Related: Roasted Acorn Squash Salad
The broth starts out with the usual shallot and garlic sauté. Then the pan is deglazed with whiskey, yay! (Do not pour straight from bottle!) The broth then gets started with fresh thyme, bay leaves, Parmesan rinds, vegetable stock, and mushroom broth from some soaking dried porcini mushrooms. Let that simmer and bubble for about an hour while you prep the other components. Your house will smell like a 5 star restaurant, promise!
For the parmesan rinds, be sure to save them either in an airtight bag or wrapped in several layers of plastic wrap. They will keep in the freezer for several months this way. Once you’ve amassed several of them, it’s time to whip out this recipe!
The pasta gets cooked directly in the soup while you saute porcini mushrooms and kale in a separate skillet. And what is soup without bread? These toasted parmesan crostini are the perfect accent to the parmesan flavor in the broth!
Related: A Japanese Whisky Cocktail
I can’t wait for you guys to try this! When you do, please let me know your thoughts by commenting below!
- 1 ounce dried porcini mushrooms
- 3 tablespoons olive oil, divided, plus extra for crostini
- 3 tablespoons unsalted butter, divided
- 2 shallots, peeled and quartered
- 4 cloves garlic, peeled and smashed
- 1/2 cup whiskey
- 4-5 thyme sprigs
- 3 bay leaves
- 3-4 Parmesan rinds
- 4 cups vegetable stock
- 1 pound ditalini (or another small soup noodle)
- 8 ounces button mushrooms, sliced
- 3 cups kale, torn into bite size pieces
- 1 baguette, sliced
- 1 cup grated parmesan cheese
- Soak porcini mushrooms in about 2-3 cups of warm water for 20-30 minutes, until softened. Drain, reserving mushroom broth.
- In a large dutch oven, heat 2 tablespoons butter and 2 tablespoons olive oil over medium-high heat. Add shallots and garlic, cooking for about 5-6 minutes until they start to brown and become fragrant. Deglaze pan with whiskey, allowing it to cook and bubble for about 30 seconds. Add thyme, bay leaves, Parmesan rinds, vegetable stock, 2 cups reserved mushroom broth, and 2 cups water. Bring to a boil and then turn heat to medium-low. Simmer for 50-60 minutes. Strain soup, discarding solids, and return broth to the pot. Bring to a rolling boil. Add ditalini and cover. Cook pasta for 8-10 minutes, stirring occasionally, until al dente.

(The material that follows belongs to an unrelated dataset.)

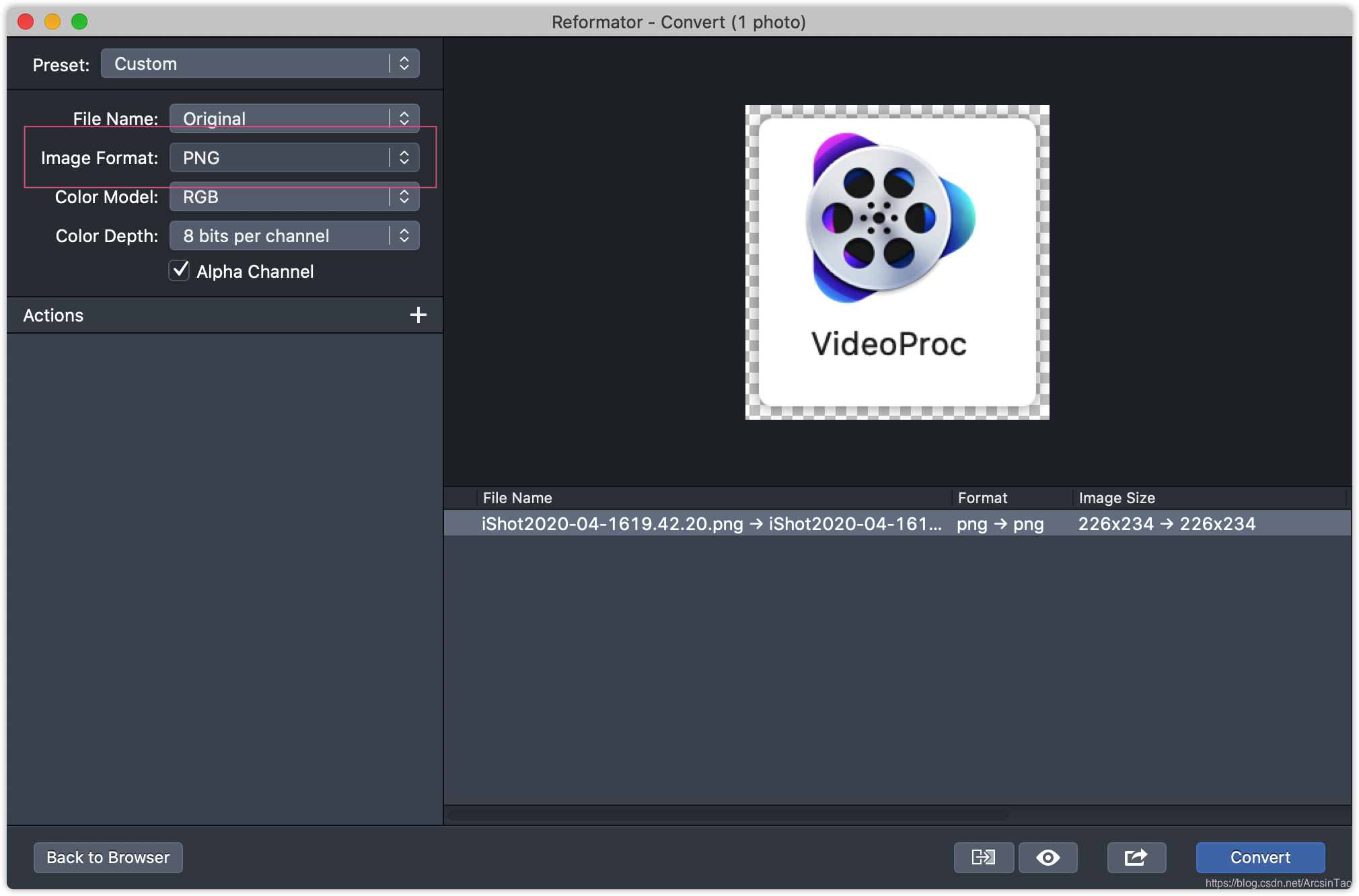Toggle the Alpha Channel checkbox

(x=179, y=270)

- While pasta is cooking, heat remaining 1 tablespoon olive oil and 1 tablespoon butter in a large nonstick skillet over medium heat. Add porcini mushrooms, button mushrooms, and kale. Sauté for about 6-8 minutes, until mushrooms are tender and kale is wilted. Transfer mixture to the soup and stir until combined. Simmer soup over low heat while you finish preparing the crostini.
- Heat broiler to high. Arrange baguette slices on a baking sheet. Drizzle with olive oil an sprinkle generously with grated parmesan cheese. Cook under broiler until edges of the crostini start to brown and the cheese is bubbly and melted.
- Serve soup with parmesan crostini on the side.
- If you aren't a fan of vegetarian, you could also cook some Italian sausage in a nonstick skillet until nice and crispy brown and cooked through, then add to the soup with the mushrooms and kale.